ENTRIES PROVIDED |
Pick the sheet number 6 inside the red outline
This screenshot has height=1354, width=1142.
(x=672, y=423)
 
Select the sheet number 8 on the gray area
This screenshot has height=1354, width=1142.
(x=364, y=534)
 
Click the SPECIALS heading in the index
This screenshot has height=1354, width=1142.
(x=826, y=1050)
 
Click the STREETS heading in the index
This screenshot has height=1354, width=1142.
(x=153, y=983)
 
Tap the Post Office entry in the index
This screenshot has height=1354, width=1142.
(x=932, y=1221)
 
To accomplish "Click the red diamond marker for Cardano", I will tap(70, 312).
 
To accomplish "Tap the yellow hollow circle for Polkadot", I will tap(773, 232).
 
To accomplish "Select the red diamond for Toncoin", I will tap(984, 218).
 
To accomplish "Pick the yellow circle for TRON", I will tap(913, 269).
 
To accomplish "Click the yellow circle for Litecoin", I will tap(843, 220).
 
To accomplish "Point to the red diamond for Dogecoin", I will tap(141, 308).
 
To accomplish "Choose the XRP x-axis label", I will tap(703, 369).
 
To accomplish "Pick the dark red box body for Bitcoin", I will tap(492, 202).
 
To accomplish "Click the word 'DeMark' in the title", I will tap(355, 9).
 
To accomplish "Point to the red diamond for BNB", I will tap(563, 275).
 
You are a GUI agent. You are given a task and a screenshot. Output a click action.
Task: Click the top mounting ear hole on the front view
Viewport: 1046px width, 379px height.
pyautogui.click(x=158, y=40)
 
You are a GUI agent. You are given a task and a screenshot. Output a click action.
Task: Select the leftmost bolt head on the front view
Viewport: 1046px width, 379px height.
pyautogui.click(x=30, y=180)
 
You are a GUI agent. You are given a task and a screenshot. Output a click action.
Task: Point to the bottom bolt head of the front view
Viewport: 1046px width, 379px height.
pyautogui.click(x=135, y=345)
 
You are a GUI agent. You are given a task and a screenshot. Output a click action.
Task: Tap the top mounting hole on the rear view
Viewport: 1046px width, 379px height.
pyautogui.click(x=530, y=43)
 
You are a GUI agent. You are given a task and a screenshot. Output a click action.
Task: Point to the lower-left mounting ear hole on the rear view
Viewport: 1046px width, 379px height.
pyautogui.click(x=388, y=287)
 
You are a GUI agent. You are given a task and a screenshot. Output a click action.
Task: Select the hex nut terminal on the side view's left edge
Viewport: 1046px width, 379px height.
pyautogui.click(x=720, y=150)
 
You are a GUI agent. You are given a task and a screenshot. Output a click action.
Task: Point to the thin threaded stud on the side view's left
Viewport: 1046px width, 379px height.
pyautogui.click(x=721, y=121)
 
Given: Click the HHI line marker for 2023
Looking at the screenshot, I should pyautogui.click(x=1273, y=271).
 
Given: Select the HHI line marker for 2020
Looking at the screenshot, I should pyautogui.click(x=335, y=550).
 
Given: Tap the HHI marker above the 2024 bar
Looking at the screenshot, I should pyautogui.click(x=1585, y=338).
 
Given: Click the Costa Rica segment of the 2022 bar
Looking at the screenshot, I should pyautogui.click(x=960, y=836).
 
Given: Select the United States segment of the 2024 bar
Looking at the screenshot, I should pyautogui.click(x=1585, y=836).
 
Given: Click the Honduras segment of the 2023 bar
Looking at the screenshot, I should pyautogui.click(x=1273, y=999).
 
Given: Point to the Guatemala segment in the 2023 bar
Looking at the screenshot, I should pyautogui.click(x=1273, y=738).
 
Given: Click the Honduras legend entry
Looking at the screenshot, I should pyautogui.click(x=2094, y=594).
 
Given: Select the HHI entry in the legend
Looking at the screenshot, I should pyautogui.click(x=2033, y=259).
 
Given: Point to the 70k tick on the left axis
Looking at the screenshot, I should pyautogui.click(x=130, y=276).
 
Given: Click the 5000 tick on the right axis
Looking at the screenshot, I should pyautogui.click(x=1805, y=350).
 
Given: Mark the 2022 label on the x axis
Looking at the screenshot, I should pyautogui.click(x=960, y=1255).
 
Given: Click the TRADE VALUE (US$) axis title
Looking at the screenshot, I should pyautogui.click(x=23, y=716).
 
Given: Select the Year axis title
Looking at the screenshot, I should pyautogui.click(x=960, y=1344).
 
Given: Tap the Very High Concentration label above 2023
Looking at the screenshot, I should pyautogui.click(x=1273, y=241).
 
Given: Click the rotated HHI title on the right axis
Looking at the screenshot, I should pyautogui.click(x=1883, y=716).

PROBLEM TO WORK ON | Copy out every line from the start of the entries through the line containing "(x=364, y=534)", both included, and shift each coordinate in the answers by -135.

ANSWER TO THE TASK |
Pick the sheet number 6 inside the red outline
This screenshot has height=1354, width=1142.
(x=537, y=288)
 
Select the sheet number 8 on the gray area
This screenshot has height=1354, width=1142.
(x=229, y=399)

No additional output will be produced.